*Your goal:*
An acceptable answer contains each line of the material, unchanged.

====== Supplied records ======

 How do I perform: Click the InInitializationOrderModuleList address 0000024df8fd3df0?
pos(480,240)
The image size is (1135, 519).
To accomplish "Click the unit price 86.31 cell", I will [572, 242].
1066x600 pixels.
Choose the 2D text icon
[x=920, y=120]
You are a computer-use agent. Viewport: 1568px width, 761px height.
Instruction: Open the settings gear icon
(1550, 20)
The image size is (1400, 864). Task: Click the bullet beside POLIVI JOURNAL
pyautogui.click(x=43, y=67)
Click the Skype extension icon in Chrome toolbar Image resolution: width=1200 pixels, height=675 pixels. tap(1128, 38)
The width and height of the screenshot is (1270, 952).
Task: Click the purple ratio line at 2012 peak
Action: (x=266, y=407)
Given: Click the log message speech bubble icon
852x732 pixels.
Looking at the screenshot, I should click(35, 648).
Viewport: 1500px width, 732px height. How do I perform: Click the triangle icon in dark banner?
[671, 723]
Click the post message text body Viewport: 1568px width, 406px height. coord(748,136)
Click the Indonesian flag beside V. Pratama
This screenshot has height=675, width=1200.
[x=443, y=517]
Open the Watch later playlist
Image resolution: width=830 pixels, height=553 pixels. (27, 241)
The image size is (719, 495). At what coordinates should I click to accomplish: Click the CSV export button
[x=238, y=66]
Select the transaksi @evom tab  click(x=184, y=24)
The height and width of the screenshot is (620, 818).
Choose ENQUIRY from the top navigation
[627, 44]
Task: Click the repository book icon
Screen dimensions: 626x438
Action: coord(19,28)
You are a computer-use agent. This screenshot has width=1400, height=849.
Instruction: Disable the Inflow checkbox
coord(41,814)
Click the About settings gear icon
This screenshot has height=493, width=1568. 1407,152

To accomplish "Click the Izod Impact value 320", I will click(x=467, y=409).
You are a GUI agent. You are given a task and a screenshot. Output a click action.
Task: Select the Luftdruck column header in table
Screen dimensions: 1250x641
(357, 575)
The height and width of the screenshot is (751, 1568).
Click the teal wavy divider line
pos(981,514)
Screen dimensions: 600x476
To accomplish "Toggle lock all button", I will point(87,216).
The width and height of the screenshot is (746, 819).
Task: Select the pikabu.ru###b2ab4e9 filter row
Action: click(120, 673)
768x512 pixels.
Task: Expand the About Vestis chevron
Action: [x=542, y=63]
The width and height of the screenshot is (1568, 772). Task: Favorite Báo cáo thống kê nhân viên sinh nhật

======

*Written answer:*
 How do I perform: Click the InInitializationOrderModuleList address 0000024df8fd3df0?
pos(480,240)
The image size is (1135, 519).
To accomplish "Click the unit price 86.31 cell", I will [572, 242].
1066x600 pixels.
Choose the 2D text icon
[x=920, y=120]
You are a computer-use agent. Viewport: 1568px width, 761px height.
Instruction: Open the settings gear icon
(1550, 20)
The image size is (1400, 864). Task: Click the bullet beside POLIVI JOURNAL
pyautogui.click(x=43, y=67)
Click the Skype extension icon in Chrome toolbar Image resolution: width=1200 pixels, height=675 pixels. tap(1128, 38)
The width and height of the screenshot is (1270, 952).
Task: Click the purple ratio line at 2012 peak
Action: (x=266, y=407)
Given: Click the log message speech bubble icon
852x732 pixels.
Looking at the screenshot, I should click(35, 648).
Viewport: 1500px width, 732px height. How do I perform: Click the triangle icon in dark banner?
[671, 723]
Click the post message text body Viewport: 1568px width, 406px height. coord(748,136)
Click the Indonesian flag beside V. Pratama
This screenshot has height=675, width=1200.
[x=443, y=517]
Open the Watch later playlist
Image resolution: width=830 pixels, height=553 pixels. (27, 241)
The image size is (719, 495). At what coordinates should I click to accomplish: Click the CSV export button
[x=238, y=66]
Select the transaksi @evom tab  click(x=184, y=24)
The height and width of the screenshot is (620, 818).
Choose ENQUIRY from the top navigation
[627, 44]
Task: Click the repository book icon
Screen dimensions: 626x438
Action: coord(19,28)
You are a computer-use agent. This screenshot has width=1400, height=849.
Instruction: Disable the Inflow checkbox
coord(41,814)
Click the About settings gear icon
This screenshot has height=493, width=1568. 1407,152

To accomplish "Click the Izod Impact value 320", I will click(x=467, y=409).
You are a GUI agent. You are given a task and a screenshot. Output a click action.
Task: Select the Luftdruck column header in table
Screen dimensions: 1250x641
(357, 575)
The height and width of the screenshot is (751, 1568).
Click the teal wavy divider line
pos(981,514)
Screen dimensions: 600x476
To accomplish "Toggle lock all button", I will point(87,216).
The width and height of the screenshot is (746, 819).
Task: Select the pikabu.ru###b2ab4e9 filter row
Action: click(120, 673)
768x512 pixels.
Task: Expand the About Vestis chevron
Action: [x=542, y=63]
The width and height of the screenshot is (1568, 772). Task: Favorite Báo cáo thống kê nhân viên sinh nhật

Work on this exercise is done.